The Society for Healthcare Epidemiology of America defines antibiotic stewardship as a set of coordinated strategies to improve the use of antimicrobial medications with the goal of enhancing patient health outcomes, reducing resistance to antibiotics, and decreasing unnecessary costs. Resistance to antimicrobial treatment is a critical issue, contributing to a rapid spread of multiple organisms for which few treatments are available.
New final rules were issued by CMS in September of 2019 that make changes to the Medicare Conditions of Participation for Critical Access Hospitals regarding infection prevention and control and antibiotic stewardship programs and must be implemented by March 30, 2020. Under the new requirement, CAHs must have active facility-wide programs for the surveillance, prevention, and control of HAIs and other infectious diseases and for the optimization of antibiotic use through stewardship. The programs must demonstrate adherence to nationally recognized infection prevention and control guidelines, as well as to best practices for improving antibiotic use where applicable, and for reducing the development and transmission of HAIs and antibiotic-resistant organisms.

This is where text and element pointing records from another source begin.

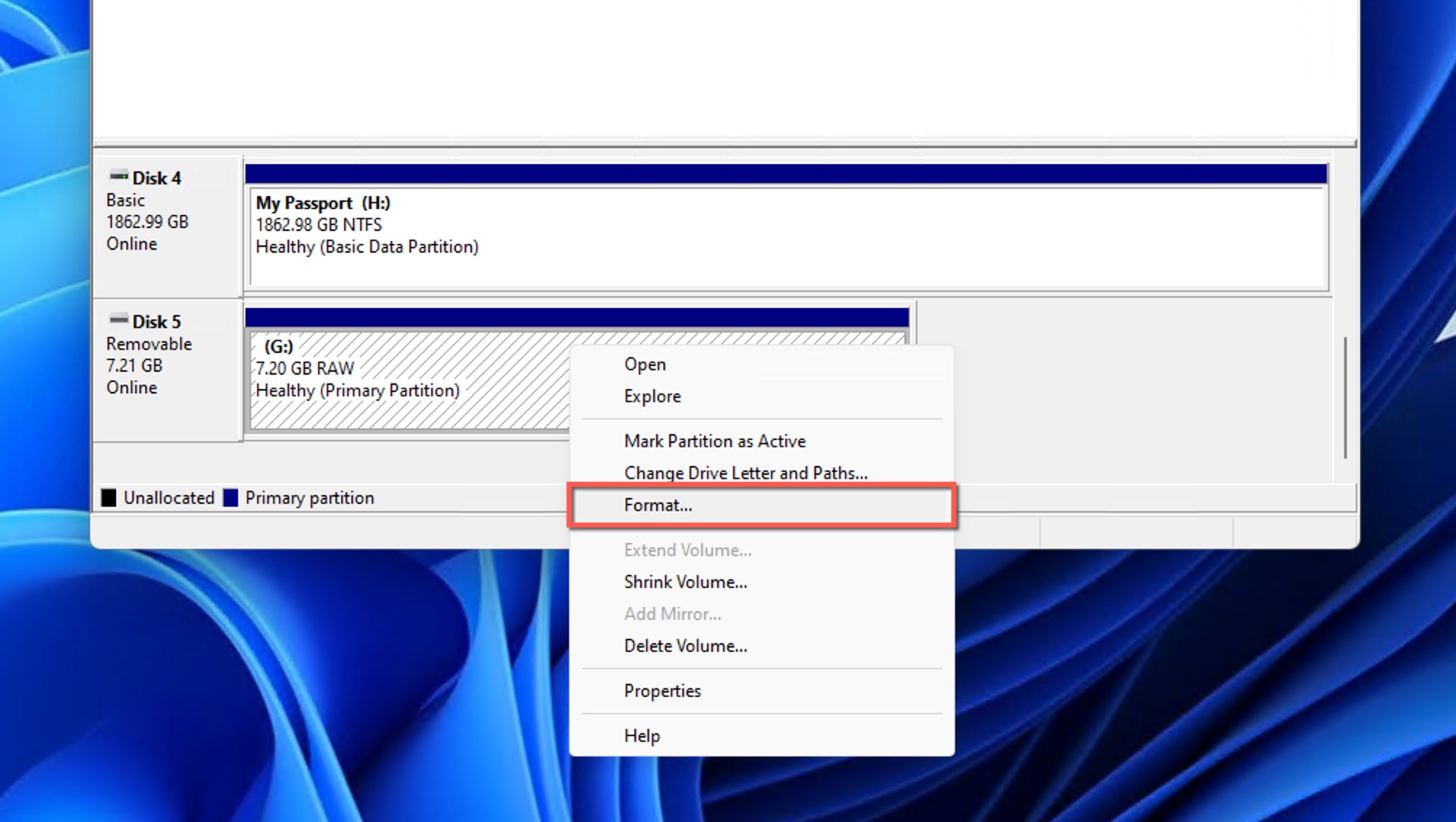Choose Delete Volume from the menu

tap(685, 646)
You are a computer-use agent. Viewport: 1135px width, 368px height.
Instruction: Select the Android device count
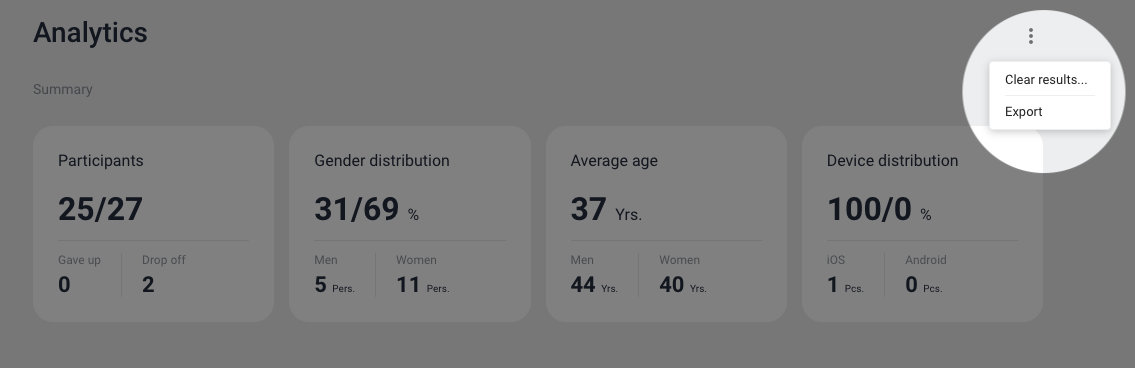(926, 274)
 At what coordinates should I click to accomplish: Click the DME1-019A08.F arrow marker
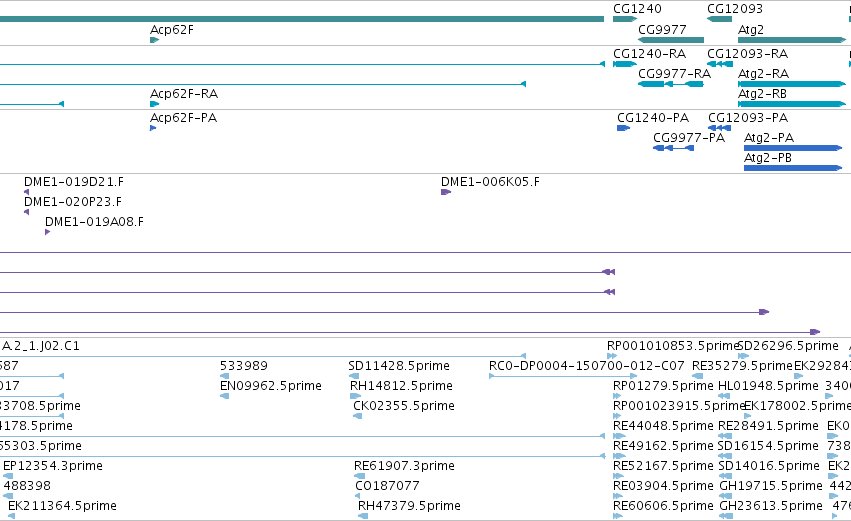pos(48,232)
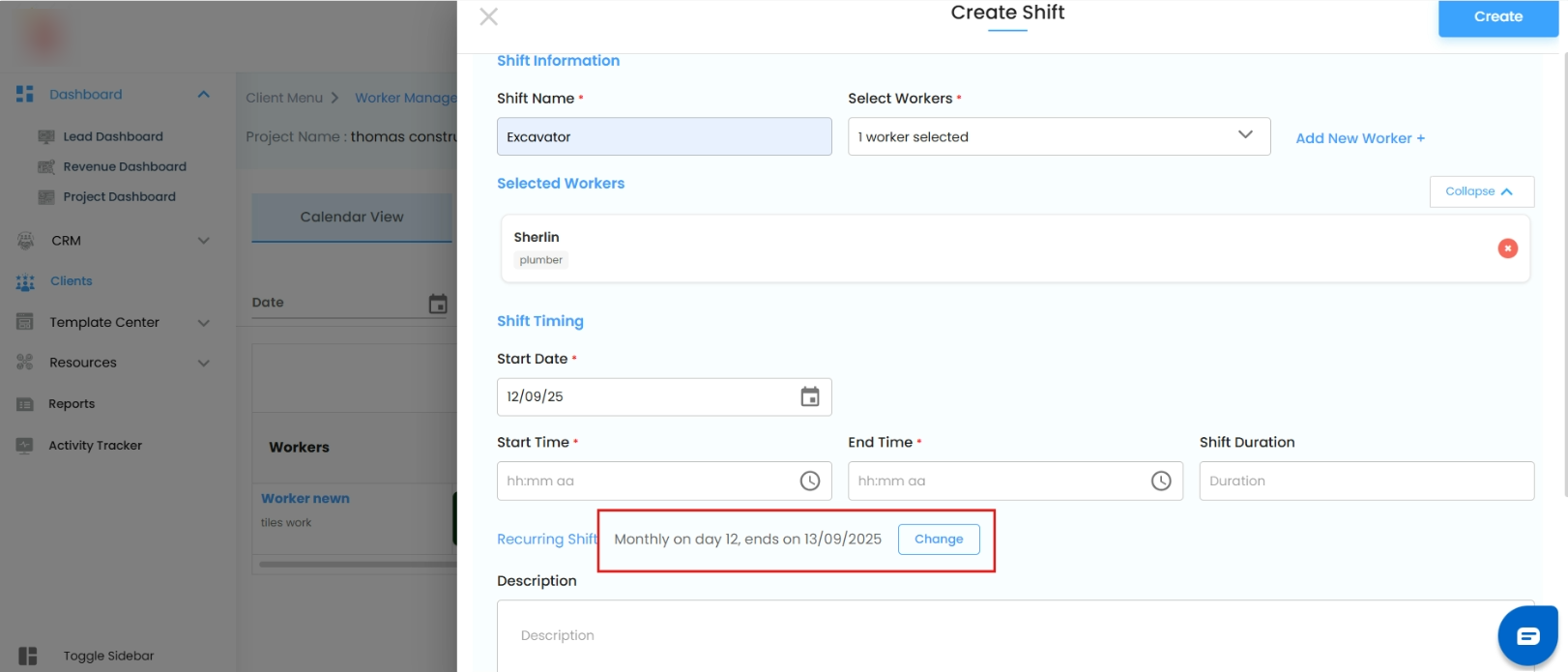
Task: Click the Date calendar icon in the background
Action: point(438,304)
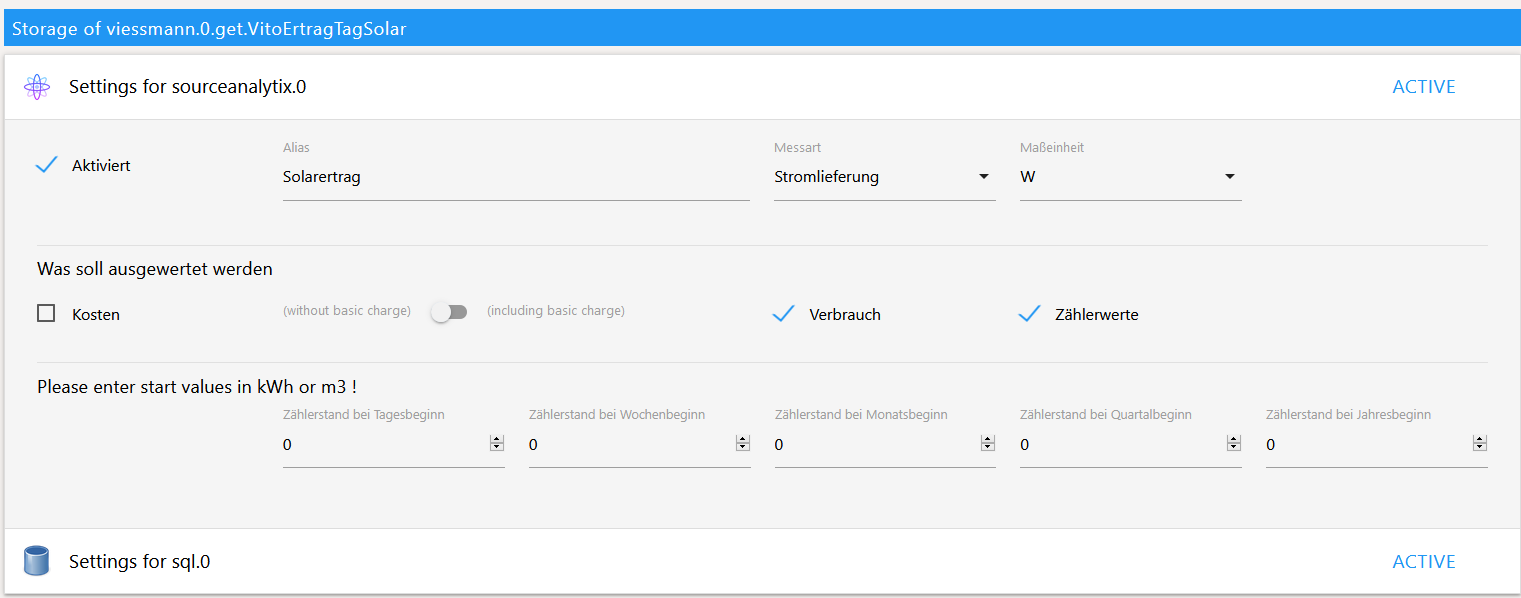The image size is (1521, 598).
Task: Toggle the basic charge switch
Action: 449,312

CMS encourages CAH collaboration with other hospitals in their network for pharmaceutical support as feasible, to work with their respective quality improvement network(s)/organization(s) and health departments for additional support and resources, and to use the technical assistance available from their State Flex Program.
The new regulatory text that will appear in the Code of Federal Regulations at 42 CFR Part 485.640 requires coordination with the CAH’s newly required quality assessment and performance improvement (QAPI) program. The new regulatory text outlines the standards for infection control and prevention and antibiotic stewardship, including standards for program organization and policies and leadership responsibilities.